Exercise description: Copying exactly, give the lines in the material below from the one with "Ярославль (38, 2486)" to the one with "Йошкар-Ола (42, 1944)", ends included, and nothing besides.

Data to process:
*** Block opens ***

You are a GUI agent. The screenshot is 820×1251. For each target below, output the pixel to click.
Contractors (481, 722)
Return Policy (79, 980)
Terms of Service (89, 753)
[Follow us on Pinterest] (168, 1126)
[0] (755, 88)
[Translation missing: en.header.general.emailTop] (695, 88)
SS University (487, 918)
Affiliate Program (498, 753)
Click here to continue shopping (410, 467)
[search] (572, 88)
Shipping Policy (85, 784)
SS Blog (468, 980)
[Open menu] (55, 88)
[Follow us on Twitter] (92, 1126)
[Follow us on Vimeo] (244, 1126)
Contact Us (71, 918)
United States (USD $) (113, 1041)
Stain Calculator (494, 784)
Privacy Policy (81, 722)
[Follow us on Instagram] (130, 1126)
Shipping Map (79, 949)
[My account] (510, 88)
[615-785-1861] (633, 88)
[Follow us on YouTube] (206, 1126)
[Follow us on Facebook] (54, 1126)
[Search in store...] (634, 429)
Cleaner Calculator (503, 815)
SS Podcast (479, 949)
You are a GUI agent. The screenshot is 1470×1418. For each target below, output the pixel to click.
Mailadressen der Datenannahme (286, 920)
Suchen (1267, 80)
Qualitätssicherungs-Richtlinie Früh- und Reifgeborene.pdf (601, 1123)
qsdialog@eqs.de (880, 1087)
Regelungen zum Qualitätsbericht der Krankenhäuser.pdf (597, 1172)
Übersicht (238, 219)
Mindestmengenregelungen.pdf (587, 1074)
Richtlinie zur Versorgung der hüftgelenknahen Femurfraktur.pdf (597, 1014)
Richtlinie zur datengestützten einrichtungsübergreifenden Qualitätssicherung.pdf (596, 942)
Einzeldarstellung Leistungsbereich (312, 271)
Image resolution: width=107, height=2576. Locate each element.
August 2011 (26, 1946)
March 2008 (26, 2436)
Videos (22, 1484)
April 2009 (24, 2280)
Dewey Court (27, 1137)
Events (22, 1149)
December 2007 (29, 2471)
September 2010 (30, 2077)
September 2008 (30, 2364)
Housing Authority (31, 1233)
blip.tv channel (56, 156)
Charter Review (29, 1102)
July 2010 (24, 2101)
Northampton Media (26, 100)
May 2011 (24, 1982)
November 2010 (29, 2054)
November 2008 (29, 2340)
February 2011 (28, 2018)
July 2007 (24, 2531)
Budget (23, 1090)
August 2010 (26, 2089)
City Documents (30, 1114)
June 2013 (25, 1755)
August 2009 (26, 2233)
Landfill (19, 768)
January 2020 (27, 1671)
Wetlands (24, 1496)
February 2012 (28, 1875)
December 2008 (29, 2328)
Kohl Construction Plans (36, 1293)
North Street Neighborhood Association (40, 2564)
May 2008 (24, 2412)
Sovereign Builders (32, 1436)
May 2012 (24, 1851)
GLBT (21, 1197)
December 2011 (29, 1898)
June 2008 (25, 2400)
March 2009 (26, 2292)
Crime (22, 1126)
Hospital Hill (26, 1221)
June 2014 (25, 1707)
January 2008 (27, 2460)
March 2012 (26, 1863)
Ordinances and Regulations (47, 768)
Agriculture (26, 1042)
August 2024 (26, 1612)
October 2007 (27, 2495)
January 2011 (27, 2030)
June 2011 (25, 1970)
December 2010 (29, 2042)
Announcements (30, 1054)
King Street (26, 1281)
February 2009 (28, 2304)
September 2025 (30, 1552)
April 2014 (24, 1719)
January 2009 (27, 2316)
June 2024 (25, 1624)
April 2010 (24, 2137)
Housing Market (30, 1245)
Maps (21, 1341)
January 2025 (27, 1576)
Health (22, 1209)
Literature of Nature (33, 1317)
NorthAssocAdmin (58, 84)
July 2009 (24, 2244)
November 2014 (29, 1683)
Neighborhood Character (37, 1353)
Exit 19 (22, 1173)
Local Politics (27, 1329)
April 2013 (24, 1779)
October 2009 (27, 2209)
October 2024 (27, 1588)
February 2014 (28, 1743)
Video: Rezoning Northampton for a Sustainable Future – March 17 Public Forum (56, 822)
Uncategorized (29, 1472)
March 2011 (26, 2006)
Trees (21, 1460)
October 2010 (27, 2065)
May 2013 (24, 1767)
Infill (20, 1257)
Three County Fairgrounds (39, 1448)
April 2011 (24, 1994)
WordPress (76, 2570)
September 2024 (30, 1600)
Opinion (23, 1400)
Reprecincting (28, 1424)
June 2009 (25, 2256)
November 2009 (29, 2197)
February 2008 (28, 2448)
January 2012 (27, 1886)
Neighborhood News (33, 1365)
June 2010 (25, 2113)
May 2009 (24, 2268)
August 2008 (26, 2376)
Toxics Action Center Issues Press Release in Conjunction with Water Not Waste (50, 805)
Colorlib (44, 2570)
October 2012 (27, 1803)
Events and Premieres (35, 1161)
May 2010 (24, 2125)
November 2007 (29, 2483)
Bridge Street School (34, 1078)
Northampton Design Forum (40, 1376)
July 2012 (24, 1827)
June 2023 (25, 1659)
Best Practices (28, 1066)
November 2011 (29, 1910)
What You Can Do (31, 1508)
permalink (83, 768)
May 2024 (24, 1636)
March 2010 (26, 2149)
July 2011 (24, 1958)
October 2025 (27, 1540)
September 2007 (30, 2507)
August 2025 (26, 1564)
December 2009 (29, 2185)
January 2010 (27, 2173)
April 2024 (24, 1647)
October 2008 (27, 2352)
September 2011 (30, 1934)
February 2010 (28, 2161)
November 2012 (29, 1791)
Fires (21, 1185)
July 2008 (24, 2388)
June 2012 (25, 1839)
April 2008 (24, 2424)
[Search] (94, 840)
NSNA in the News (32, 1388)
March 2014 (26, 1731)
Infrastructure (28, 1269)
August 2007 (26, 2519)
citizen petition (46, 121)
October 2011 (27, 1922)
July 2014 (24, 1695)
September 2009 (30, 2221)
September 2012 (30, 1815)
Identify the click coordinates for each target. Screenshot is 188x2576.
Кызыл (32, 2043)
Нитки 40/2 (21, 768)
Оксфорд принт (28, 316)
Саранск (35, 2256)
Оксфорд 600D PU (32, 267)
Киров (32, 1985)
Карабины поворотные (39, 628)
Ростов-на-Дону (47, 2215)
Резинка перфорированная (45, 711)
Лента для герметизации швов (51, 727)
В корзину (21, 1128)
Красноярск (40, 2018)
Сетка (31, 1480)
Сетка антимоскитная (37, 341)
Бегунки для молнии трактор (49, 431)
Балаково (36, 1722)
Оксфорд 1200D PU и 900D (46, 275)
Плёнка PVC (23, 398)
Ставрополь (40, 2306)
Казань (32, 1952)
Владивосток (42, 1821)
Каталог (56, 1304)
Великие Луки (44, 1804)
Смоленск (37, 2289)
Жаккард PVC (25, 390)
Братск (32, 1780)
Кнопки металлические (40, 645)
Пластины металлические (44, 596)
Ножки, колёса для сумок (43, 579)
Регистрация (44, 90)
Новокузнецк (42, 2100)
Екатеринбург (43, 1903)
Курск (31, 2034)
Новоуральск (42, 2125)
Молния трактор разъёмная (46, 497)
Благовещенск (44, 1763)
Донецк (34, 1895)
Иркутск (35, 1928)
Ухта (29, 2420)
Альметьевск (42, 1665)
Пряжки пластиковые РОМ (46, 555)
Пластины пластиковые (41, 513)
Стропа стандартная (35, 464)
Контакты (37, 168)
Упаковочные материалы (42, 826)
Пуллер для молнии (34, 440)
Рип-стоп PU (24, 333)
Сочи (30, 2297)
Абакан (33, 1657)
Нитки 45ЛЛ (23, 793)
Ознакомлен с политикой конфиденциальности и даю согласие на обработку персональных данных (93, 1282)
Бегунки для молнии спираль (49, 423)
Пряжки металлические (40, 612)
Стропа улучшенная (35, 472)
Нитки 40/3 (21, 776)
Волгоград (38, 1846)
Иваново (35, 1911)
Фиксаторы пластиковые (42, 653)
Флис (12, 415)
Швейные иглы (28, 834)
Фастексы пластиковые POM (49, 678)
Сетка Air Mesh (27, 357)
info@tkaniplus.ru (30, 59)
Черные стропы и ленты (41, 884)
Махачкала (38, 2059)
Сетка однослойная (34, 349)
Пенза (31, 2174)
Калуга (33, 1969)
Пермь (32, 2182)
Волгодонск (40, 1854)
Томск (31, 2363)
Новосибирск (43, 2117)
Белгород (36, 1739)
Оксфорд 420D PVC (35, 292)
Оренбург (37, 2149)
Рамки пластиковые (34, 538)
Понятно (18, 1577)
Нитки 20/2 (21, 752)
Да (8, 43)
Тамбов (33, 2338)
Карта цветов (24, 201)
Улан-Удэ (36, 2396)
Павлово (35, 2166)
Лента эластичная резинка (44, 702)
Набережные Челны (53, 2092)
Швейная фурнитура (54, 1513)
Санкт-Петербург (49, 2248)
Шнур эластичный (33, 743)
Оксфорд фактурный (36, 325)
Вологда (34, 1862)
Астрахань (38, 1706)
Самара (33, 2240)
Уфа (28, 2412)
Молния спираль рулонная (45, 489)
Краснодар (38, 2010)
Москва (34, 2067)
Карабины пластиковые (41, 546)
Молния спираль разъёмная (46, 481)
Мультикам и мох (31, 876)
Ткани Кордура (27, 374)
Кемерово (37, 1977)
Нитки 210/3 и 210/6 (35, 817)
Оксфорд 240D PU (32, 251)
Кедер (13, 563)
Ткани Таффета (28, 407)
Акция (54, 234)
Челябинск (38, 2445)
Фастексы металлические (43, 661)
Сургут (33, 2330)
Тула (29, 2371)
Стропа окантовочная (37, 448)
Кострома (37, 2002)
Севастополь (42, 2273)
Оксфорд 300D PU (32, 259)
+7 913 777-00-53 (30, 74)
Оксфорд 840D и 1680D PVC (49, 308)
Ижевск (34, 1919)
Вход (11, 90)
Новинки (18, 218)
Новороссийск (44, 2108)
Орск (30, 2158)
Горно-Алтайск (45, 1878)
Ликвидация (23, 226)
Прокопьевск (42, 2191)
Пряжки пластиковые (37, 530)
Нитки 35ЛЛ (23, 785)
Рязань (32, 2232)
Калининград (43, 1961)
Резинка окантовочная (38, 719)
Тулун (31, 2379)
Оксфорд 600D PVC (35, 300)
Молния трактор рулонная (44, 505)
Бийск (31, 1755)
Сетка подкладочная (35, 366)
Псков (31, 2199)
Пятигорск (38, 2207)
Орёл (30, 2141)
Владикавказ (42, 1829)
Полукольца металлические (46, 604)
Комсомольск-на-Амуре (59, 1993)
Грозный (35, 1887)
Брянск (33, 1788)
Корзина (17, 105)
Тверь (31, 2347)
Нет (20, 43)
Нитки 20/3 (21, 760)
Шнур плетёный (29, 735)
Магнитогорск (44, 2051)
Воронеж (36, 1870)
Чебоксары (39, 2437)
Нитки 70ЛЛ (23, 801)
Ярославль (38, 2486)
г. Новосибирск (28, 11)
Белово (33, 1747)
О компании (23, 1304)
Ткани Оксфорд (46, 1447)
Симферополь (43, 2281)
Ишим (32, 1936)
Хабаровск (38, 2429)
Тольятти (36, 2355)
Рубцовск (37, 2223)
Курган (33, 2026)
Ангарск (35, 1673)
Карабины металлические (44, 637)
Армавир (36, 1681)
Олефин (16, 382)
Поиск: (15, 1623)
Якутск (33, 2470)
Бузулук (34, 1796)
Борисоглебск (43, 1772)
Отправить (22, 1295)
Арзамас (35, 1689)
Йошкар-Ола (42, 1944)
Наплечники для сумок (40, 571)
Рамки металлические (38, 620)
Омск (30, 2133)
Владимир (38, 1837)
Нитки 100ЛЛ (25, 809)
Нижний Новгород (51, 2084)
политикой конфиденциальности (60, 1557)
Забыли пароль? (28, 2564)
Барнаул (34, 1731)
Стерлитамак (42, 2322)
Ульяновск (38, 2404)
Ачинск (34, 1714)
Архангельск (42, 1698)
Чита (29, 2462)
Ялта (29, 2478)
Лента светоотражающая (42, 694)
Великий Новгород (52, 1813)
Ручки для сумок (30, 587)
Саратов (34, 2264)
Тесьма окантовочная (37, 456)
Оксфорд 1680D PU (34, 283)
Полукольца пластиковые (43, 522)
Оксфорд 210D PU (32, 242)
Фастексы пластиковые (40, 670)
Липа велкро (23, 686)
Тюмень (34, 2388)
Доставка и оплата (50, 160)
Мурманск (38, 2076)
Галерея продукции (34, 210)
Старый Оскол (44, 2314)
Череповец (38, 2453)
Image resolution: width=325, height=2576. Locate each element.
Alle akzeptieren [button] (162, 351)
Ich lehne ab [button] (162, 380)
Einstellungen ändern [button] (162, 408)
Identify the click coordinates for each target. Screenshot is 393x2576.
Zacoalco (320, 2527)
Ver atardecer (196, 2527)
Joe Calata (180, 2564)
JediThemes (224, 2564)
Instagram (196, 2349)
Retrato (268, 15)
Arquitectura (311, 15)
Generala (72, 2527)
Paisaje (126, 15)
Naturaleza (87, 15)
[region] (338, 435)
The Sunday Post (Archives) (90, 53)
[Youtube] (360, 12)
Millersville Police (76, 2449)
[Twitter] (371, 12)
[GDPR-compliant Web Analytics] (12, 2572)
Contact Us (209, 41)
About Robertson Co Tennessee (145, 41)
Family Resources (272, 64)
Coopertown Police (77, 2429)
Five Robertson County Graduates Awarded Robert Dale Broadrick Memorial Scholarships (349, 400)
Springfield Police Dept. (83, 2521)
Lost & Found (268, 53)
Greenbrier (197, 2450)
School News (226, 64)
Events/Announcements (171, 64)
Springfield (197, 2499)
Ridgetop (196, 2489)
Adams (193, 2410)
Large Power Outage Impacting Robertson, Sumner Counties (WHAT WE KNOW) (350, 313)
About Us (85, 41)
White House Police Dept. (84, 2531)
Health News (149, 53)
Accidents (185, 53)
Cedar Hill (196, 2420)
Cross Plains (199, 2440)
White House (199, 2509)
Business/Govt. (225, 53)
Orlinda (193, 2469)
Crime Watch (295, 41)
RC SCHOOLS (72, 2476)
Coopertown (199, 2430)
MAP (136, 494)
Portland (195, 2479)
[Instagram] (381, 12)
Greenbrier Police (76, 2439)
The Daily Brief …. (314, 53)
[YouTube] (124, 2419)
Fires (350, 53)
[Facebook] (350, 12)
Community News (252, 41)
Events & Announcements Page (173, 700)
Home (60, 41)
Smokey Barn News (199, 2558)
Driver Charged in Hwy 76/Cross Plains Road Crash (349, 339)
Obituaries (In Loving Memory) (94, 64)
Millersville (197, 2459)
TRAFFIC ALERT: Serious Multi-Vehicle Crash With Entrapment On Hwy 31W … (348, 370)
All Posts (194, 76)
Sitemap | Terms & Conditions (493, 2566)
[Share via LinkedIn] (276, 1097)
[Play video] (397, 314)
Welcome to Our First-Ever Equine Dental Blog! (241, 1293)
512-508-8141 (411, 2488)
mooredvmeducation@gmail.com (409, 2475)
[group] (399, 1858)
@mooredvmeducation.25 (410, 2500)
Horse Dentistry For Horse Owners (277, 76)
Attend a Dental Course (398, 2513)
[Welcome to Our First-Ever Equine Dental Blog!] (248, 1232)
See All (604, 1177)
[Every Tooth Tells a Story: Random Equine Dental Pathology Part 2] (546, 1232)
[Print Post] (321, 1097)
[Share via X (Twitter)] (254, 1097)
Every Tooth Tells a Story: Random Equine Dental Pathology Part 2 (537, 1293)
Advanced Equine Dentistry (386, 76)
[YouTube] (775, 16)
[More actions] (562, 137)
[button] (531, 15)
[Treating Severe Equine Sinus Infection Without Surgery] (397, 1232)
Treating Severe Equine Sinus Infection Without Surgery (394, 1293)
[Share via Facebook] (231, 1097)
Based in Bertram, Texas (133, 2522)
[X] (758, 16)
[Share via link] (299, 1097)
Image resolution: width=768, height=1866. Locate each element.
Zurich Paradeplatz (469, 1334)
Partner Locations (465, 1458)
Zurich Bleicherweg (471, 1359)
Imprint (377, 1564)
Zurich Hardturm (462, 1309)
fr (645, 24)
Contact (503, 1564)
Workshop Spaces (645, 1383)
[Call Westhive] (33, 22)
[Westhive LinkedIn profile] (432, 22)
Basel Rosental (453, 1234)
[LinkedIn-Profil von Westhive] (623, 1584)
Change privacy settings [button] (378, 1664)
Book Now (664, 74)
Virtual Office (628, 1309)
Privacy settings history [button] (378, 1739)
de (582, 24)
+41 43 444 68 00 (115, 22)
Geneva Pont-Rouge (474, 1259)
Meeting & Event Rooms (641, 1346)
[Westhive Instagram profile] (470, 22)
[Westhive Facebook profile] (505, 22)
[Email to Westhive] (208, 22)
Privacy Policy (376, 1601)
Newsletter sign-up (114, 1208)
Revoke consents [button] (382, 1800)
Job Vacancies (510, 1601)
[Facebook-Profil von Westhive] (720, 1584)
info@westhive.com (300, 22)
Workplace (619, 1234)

*** Block closes ***

Result:
Ярославль (38, 2486)
г. Новосибирск (28, 11)
Белово (33, 1747)
О компании (23, 1304)
Ткани Оксфорд (46, 1447)
Симферополь (43, 2281)
Ишим (32, 1936)
Хабаровск (38, 2429)
Тольятти (36, 2355)
Рубцовск (37, 2223)
Курган (33, 2026)
Ангарск (35, 1673)
Карабины металлические (44, 637)
Армавир (36, 1681)
Олефин (16, 382)
Поиск: (15, 1623)
Якутск (33, 2470)
Бузулук (34, 1796)
Борисоглебск (43, 1772)
Отправить (22, 1295)
Арзамас (35, 1689)
Йошкар-Ола (42, 1944)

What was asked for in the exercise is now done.